Task input: Begin

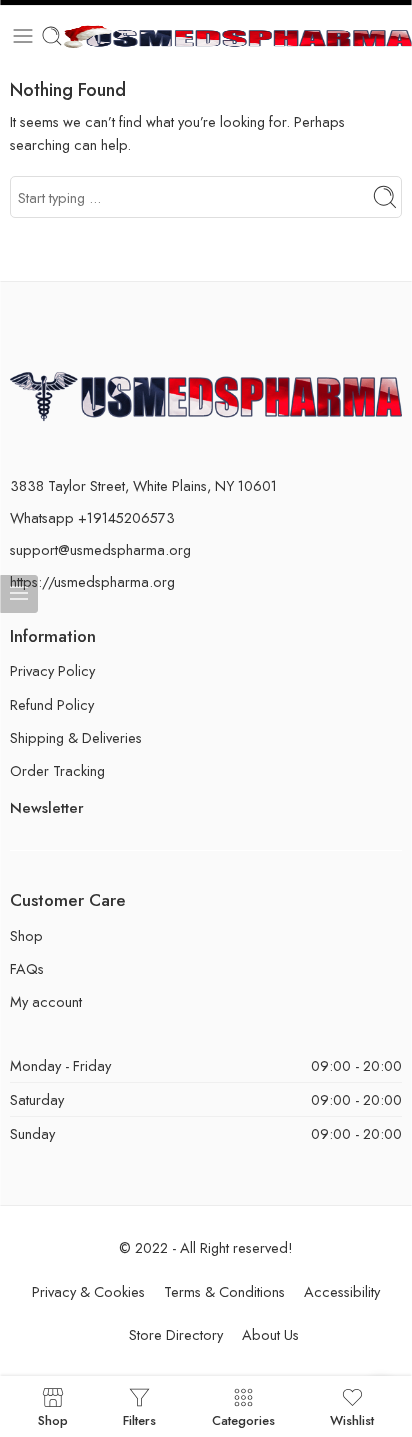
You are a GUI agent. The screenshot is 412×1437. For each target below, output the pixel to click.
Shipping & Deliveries (76, 737)
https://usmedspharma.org (92, 581)
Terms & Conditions (224, 1291)
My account (46, 1001)
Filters (139, 1419)
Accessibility (342, 1291)
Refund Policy (52, 704)
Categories (243, 1419)
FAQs (27, 968)
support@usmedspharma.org (100, 549)
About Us (270, 1334)
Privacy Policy (52, 670)
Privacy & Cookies (88, 1291)
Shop (26, 935)
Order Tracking (57, 770)
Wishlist (352, 1419)
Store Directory (176, 1334)
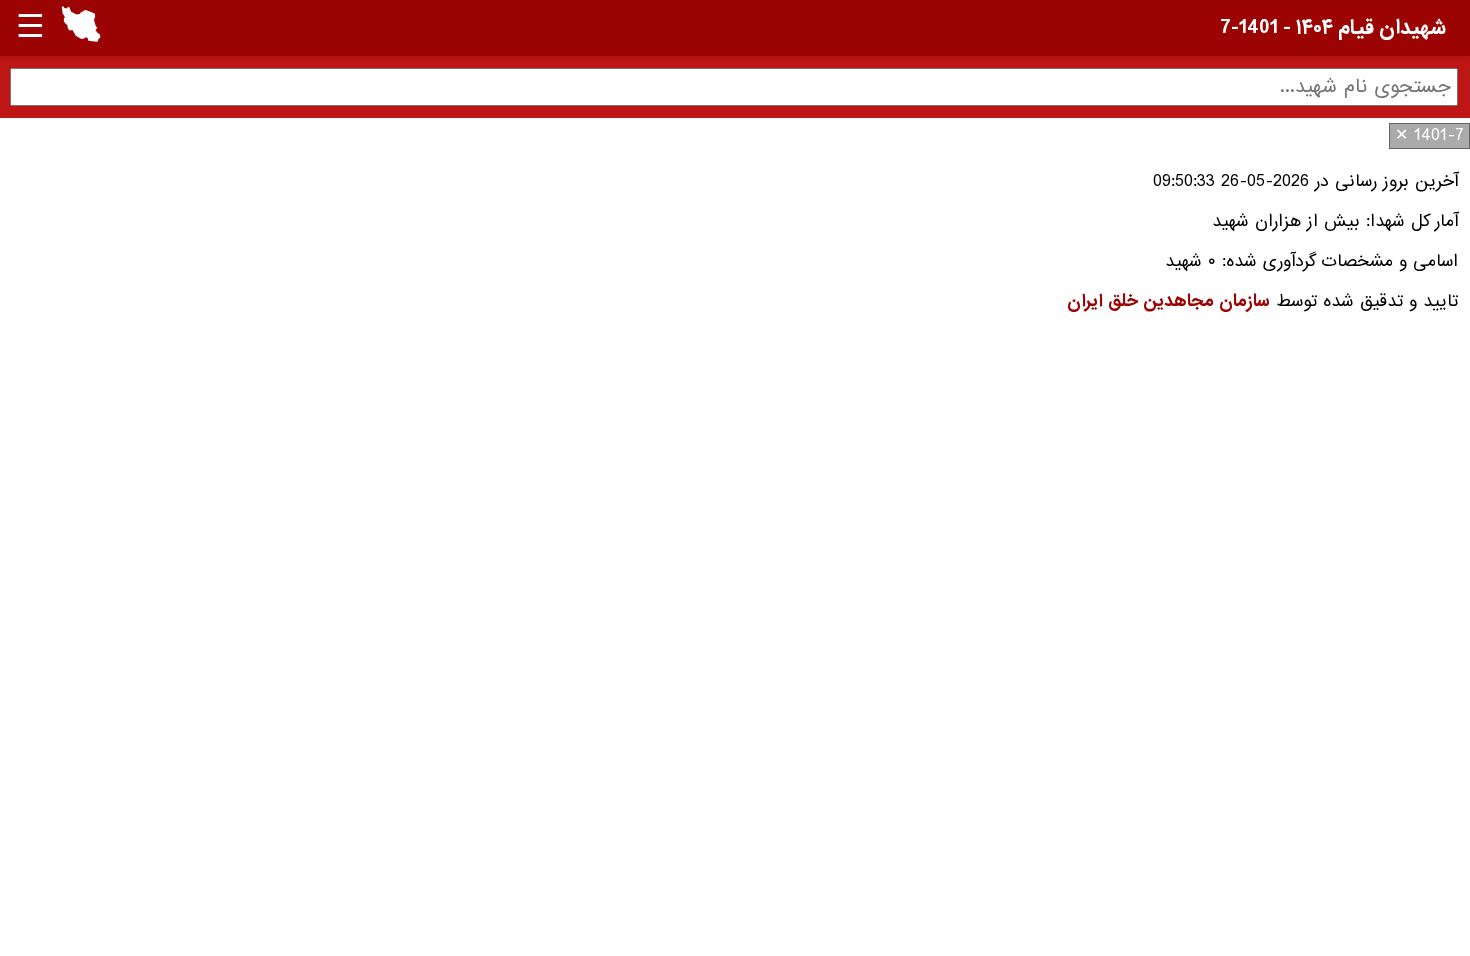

Task input: End

**Exercise aim:** Repeat each entry above exactly. Omit the pictures.

**Problem solution:**
You are a GUI agent. The screenshot is 412×1437. For each target below, output the pixel to click.
Shipping & Deliveries (76, 737)
https://usmedspharma.org (92, 581)
Terms & Conditions (224, 1291)
My account (46, 1001)
Filters (139, 1419)
Accessibility (342, 1291)
Refund Policy (52, 704)
Categories (243, 1419)
FAQs (27, 968)
support@usmedspharma.org (100, 549)
About Us (270, 1334)
Privacy Policy (52, 670)
Privacy & Cookies (88, 1291)
Shop (26, 935)
Order Tracking (57, 770)
Wishlist (352, 1419)
Store Directory (176, 1334)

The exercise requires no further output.